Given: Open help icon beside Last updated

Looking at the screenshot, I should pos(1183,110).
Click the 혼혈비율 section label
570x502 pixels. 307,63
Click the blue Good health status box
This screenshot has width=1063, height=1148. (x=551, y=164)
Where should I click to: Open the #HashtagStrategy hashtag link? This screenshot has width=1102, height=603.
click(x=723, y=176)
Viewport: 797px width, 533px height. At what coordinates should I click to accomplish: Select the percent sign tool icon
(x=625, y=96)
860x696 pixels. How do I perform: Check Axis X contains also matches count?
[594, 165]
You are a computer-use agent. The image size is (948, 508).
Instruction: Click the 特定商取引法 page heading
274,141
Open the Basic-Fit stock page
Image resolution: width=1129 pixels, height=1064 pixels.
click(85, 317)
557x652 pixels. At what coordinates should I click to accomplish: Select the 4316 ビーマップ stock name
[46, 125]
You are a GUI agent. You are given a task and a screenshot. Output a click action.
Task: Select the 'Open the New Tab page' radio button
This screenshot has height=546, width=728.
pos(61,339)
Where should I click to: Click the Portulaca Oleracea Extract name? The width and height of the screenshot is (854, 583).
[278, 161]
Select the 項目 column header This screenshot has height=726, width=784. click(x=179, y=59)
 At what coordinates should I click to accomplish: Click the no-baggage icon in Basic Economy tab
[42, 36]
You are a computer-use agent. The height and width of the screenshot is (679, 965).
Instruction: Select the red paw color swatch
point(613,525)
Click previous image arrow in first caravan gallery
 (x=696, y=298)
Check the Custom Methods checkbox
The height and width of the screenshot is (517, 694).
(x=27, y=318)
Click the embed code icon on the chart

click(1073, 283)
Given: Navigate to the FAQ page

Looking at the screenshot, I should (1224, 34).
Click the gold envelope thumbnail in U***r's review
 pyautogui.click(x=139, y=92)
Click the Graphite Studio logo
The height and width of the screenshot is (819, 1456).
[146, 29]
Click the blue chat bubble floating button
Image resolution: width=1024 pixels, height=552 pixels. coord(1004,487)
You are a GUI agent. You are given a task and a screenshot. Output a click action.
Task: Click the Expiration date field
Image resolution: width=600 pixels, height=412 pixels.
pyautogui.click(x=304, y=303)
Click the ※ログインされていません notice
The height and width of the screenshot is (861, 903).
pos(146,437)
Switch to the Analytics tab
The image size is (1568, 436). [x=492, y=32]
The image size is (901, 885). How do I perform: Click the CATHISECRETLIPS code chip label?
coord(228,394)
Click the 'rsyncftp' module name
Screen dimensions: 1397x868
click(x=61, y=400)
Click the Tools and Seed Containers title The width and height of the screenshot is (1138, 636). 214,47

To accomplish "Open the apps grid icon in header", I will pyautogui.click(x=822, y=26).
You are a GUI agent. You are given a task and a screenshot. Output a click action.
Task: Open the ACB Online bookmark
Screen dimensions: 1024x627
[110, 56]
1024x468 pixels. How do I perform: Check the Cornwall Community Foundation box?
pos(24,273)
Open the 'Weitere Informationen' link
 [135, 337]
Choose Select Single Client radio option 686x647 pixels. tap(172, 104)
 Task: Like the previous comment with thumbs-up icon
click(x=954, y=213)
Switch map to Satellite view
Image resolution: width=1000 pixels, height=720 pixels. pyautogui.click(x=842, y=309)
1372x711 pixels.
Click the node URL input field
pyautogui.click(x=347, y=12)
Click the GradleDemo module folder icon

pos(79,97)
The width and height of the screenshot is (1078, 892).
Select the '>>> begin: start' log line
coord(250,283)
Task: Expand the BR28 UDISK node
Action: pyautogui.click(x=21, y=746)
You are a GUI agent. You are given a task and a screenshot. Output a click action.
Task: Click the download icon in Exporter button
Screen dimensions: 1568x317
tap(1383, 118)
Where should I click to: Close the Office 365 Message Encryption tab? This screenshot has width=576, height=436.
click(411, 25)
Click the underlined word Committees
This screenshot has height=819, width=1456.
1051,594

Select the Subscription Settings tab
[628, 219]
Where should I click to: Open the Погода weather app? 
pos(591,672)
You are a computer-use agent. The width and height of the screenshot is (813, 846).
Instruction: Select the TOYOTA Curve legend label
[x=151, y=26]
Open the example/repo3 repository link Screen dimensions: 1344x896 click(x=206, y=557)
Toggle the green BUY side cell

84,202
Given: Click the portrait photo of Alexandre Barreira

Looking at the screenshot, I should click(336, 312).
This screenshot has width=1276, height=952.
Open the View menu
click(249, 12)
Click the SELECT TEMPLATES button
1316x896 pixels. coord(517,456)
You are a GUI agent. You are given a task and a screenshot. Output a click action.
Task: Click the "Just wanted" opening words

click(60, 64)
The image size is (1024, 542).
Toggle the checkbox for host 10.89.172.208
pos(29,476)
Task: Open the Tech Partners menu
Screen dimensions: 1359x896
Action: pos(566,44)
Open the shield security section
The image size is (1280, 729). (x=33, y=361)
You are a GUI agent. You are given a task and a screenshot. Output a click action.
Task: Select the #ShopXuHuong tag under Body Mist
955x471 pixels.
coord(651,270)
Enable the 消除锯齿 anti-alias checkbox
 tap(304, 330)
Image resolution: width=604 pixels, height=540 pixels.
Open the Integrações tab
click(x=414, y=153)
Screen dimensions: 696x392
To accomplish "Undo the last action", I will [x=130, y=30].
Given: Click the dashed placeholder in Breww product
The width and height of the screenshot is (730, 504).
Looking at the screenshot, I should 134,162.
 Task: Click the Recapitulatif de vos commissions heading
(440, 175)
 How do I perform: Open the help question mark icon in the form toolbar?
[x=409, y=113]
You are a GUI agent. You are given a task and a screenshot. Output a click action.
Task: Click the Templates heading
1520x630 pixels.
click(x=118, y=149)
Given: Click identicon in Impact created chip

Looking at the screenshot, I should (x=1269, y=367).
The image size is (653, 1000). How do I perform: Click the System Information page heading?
+ + +
WHAT TO DO: Look through the entries. Copy out each line with "header" in it.

RESULT BELOW:
Select the 項目 column header This screenshot has height=726, width=784. click(x=179, y=59)
To accomplish "Open the apps grid icon in header", I will pyautogui.click(x=822, y=26).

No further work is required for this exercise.